WORK INSTRUCTION
Please give, exactly as they appear below, the line with "Click the horizontal tab scrollbar thumb" and every line after it through the final one, and nothing else.
== Segment start ==
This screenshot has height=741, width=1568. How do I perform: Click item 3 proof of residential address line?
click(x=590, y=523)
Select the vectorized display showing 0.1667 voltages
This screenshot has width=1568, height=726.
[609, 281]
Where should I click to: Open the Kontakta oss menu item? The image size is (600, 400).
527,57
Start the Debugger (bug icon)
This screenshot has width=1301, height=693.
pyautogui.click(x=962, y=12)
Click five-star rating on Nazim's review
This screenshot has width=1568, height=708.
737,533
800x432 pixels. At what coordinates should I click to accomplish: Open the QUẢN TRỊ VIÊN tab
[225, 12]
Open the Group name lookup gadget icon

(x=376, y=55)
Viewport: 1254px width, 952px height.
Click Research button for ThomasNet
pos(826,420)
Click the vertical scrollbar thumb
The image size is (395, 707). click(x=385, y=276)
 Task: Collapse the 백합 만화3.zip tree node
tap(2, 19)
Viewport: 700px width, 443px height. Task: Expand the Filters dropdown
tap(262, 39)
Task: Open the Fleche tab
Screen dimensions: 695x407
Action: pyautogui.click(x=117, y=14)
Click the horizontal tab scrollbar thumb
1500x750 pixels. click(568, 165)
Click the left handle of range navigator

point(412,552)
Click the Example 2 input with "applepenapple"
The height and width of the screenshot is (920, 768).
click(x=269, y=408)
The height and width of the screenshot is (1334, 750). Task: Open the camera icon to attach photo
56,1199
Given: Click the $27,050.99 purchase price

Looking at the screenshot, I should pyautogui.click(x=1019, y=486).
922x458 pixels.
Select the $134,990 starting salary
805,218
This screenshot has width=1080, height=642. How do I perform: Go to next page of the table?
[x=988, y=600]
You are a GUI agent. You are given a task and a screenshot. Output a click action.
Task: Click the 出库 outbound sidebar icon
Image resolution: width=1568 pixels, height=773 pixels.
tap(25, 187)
== Segment end ==
ANSWER BELOW
Click the horizontal tab scrollbar thumb
1500x750 pixels. click(568, 165)
Click the left handle of range navigator

point(412,552)
Click the Example 2 input with "applepenapple"
The height and width of the screenshot is (920, 768).
click(x=269, y=408)
The height and width of the screenshot is (1334, 750). Task: Open the camera icon to attach photo
56,1199
Given: Click the $27,050.99 purchase price

Looking at the screenshot, I should pyautogui.click(x=1019, y=486).
922x458 pixels.
Select the $134,990 starting salary
805,218
This screenshot has width=1080, height=642. How do I perform: Go to next page of the table?
[x=988, y=600]
You are a GUI agent. You are given a task and a screenshot. Output a click action.
Task: Click the 出库 outbound sidebar icon
Image resolution: width=1568 pixels, height=773 pixels.
tap(25, 187)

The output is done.